■ Work to complete
1. How many active users per day does OpenDNS claim, according to the OpenDNS article?
2. Summarize the OpenDNS article in two sentences.
3. List every OpenDNS service that the OpenDNS article names.

■ Exercise text
OpenDNS Goes Mobile
New service an alternative to the VPN
OpenDNS founder and CEO David Ulevitch says his company over the past few years has become more of a security company than a pure DNS resolution service provider.
"We really deliver security, and DNS is one means of how we do it," Ulevitch says. His company's new Umbrella cloud-based security service for securing mobile users is all about that transition, he says. "Much of the solutions we are delivering with Umbrella has less to do with DNS itself. It's part of many foundations of technology" in the service, he says.
Ulevitch is pitching Umbrella as a potential replacement for the remote access VPN connection. "Instead of VPNing to headquarters, [mobile] users get a secure connection to the network to our data centers," he says. It's basically a retooled version of what used to be OpenDNS's Enterprise DNS service that adds support for mobile devices and roaming users.
OpenDNS last year rolled out the OpenDNS malware protection service as a way to detect and block bad IPs and to stop infected bots within an enterprise from "phoning home."
And this year, the company added OpenDNS Enterprise Insights service that provides IT visibility into which users, machines, or devices are infected.
OpenDNS boasts some 50 million active users per day, most of whom are consumers. Umbrella, meanwhile, is aimed at midsize enterprises looking to secure users who work with iPhones, iPads, and Windows and Mac laptops, in addition to the static office environments. (Support for Android is coming).

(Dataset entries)
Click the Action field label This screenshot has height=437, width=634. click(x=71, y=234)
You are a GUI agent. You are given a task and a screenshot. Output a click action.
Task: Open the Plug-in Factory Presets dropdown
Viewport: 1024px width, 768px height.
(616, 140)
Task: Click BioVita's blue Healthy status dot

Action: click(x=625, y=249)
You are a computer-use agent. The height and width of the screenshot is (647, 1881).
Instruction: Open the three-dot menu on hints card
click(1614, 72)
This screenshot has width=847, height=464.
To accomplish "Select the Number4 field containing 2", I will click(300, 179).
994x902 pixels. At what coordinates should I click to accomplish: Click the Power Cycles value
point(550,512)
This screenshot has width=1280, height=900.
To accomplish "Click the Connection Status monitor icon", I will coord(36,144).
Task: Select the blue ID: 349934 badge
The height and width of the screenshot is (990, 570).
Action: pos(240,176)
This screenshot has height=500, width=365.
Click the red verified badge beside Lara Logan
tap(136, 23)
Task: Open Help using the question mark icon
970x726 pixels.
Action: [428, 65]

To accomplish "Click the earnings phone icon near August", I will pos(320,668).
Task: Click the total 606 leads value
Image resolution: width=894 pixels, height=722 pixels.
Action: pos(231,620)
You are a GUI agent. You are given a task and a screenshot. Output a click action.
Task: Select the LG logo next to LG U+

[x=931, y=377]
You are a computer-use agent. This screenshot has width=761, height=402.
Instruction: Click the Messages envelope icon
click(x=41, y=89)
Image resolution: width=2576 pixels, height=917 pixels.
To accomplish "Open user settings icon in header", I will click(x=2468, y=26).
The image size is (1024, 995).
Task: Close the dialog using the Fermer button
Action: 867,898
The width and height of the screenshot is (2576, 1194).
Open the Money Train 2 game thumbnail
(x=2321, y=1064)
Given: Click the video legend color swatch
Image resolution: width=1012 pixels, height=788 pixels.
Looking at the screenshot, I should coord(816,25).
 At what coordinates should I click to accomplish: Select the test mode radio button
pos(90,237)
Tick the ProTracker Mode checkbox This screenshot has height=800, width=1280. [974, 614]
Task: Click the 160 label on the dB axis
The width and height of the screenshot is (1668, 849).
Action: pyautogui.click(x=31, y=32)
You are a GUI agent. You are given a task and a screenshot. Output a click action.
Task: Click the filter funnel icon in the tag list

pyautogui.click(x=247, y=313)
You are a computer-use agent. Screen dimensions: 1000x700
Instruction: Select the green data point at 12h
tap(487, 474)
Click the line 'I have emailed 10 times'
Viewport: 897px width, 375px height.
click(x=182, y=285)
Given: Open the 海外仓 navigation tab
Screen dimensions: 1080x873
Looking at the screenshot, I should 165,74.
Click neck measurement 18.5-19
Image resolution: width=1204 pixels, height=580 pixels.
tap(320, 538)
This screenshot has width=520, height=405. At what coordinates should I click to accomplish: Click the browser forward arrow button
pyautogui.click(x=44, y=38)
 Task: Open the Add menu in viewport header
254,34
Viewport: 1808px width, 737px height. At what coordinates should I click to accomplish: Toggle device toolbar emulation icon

■ Responses to the tasks
1. Some 50 million, most of them consumers.

2. OpenDNS's CEO David Ulevitch says the company has become more of a security company than a pure DNS resolution provider, and he is pitching its new cloud-based Umbrella service for mobile users as a potential replacement for the remote access VPN. Umbrella is a retooled version of the Enterprise DNS service that adds support for mobile devices and roaming users, and it is aimed at midsize enterprises whose users work with iPhones, iPads, and Windows and Mac laptops.

3.
- Umbrella
- Enterprise DNS
- OpenDNS malware protection service
- OpenDNS Enterprise Insights